▶ [KUTIPAN UNTUK DIBACA]
********

Meskipun begitu bias kepentingan dalam penciptaan narasi sejarah ini menimbulkan potensi kerancuan jika berhadapan dengan aturan-aturan kurikulum pendidikan nasional. Sebagaimana yang disampaikan oleh Djoko Suryo terkait dengan indikator pembelajaran sejarah yaitu: (1) pembelajaran sejarah memiliki tujuan, substansi, dan sasaran pada segi-segi yang bersifat normatif; (2) nilai dan makna sejarah diarahkan pada kepentingan tujuan pendidikan daripada akademik atau ilmiah murni; (3) aplikasi pembelajaran sejarah bersifat pragmatik, sehingga dimensi dan substansi dipilih dan disesuaikan dengan tujuan, makna, dan nilai pendidikan yang hendak dicapai yakni sesuai dengan tujuan pendidikan; (4) pembelajaran sejarah secara normatif harus relevan dengan rumusan tujuan pendidikan nasional; (5) pembelajaran sejarah harus memuat unsur pokok: instruction, intellectual training, dan bertanggung jawab pada masa depan bangsa; (6) pembelajaran sejarah tidak hanya menyajikan pengetahuan fakta pengalaman kolektif dari masa lampau, tetapi harus memberikan latihan berpikir kritis dalam memetik makna dan nilai dari peristiwa sejarah yang dipelajarinya. Pendidikan sejarah, selain bertugas memberikan pengetahuan sejarah (kognitif), tetapi juga untuk mengenalkan nilai-nilai luhur bangsanya (afektif). 

Pendidikan sejarah akan mampu menumbuhkan sikap nasionalisme apabila diselenggarakan mengacu pada upaya pencapaian tujuan kurikulum yang salah satunya adalah pembentukan sikap nasionalisme. Oleh karena itu, legalitas pendidikan sejarah dalam kurikulum pendidikan nasional harus menekankan aspek-aspek penting materi pelajaran sejarah, dimana kurikulum harus menekankan: pentingnya pembelajaran sejarah sebagai sarana pendidikan bangsa; sebagai sarana pembangunan bangsa secara mendasar; menanamkan national consciousness dan Indonesian hood sebagai sarana menanamkan semangat nasionalisme; perspektif sejarah the past-present future sebagai sarana menanamkan semangat nasionalisme; historical consciousness pada masa revolusi kemerdekaan; membentuk semangat nasionalisme; dan rumusan sejarah sebagai mata pelajaran yang menanamkan pengetahuan dan nilai-nilai proses perubahan dan perkembangan masyarakat Indonesia dan dunia dari masa lalu hingga masa kini (Djoko Suryo, 2005: 2). 

Pembelajaran sejarah di sekolah memiliki fungsi pragmatis sebagai pembentuk identitas dan eksistensi bangsa. Sebab selain pengetahuan kesejarahan yang bersifat kognitif, pembelajaran sejarah menyimpan pendidikan nilai untuk pembentukan kepribadian bangsa dan sikap. Nilai-nilai tersebut antara lain nasionalisme, persatuan dan kesatuan, pantang menyerah, tanggung jawab, religius, dan keluhuran. Pembelajaran sejarah dituntut untuk mensosialisasikan dan menginternalisasikan nilai-nilai tersebut. Sartono Kartodirdjo mengatakan, merosotnya kesadaran nasionalisme di kalangan pelajar, salah satu penyebabnya adalah kurangnya pengetahuan terhadap sejarah (Kartodirdjo, 1999:2324).

********

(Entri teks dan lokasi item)
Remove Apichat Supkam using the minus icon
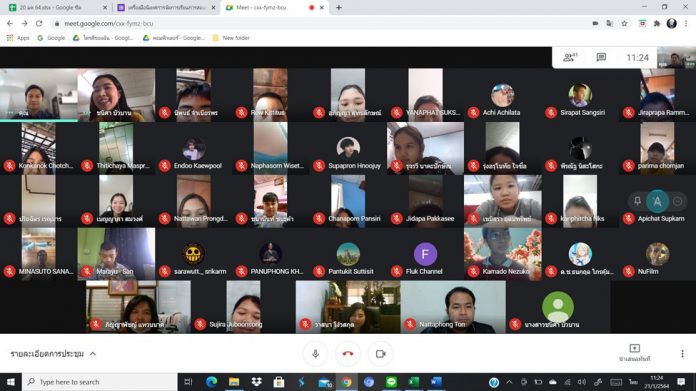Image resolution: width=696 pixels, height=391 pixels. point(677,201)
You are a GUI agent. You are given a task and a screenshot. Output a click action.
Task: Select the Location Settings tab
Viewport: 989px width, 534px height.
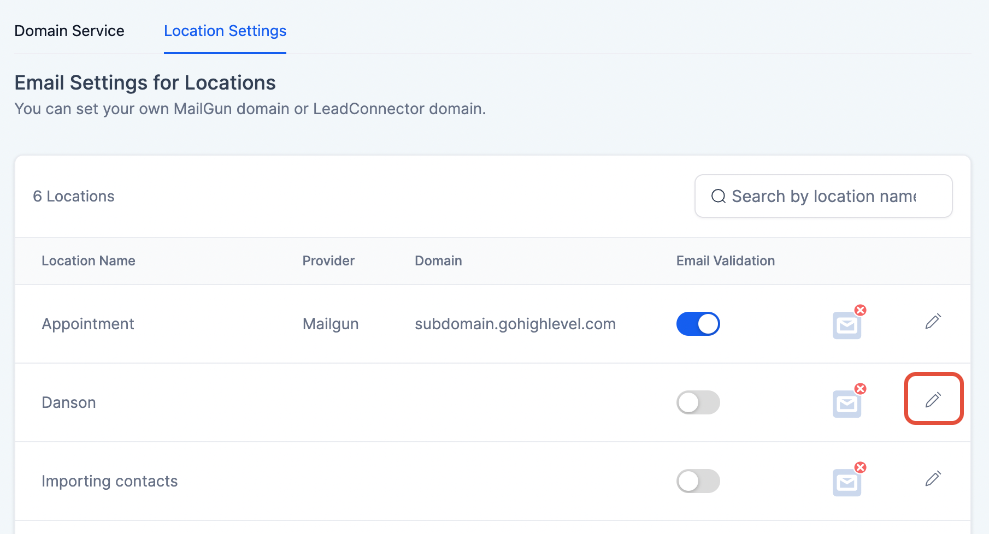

********

▶ [SOAL DAN TUGAS]
A - Menurut Sartono Kartodirdjo dalam kutipan tentang pembelajaran sejarah, apa salah satu penyebab merosotnya kesadaran nasionalisme di kalangan pelajar?
B - Tentukan apakah setiap pernyataan berikut sesuai dengan kutipan tentang pembelajaran sejarah. Jawab ya atau tidak, lalu kutip kata-kata penentunya dari kutipan.
(i) Pembelajaran sejarah di sekolah berfungsi pragmatis sebagai pembentuk identitas dan eksistensi bangsa.
(ii) Nilai dan makna sejarah lebih diarahkan pada kepentingan akademik atau ilmiah murni daripada tujuan pendidikan.
(iii) Pembelajaran sejarah cukup menyajikan pengetahuan fakta pengalaman kolektif dari masa lampau.
Item-item di atas tidak berkaitan dengan kutipan.

▶ [TANGGAPAN]
A - Salah satu penyebabnya adalah kurangnya pengetahuan terhadap sejarah.

B -
(i) Ya: "Pembelajaran sejarah di sekolah memiliki fungsi pragmatis sebagai pembentuk identitas dan eksistensi bangsa."
(ii) Tidak: "nilai dan makna sejarah diarahkan pada kepentingan tujuan pendidikan daripada akademik atau ilmiah murni"
(iii) Tidak: "pembelajaran sejarah tidak hanya menyajikan pengetahuan fakta pengalaman kolektif dari masa lampau, tetapi harus memberikan latihan berpikir kritis"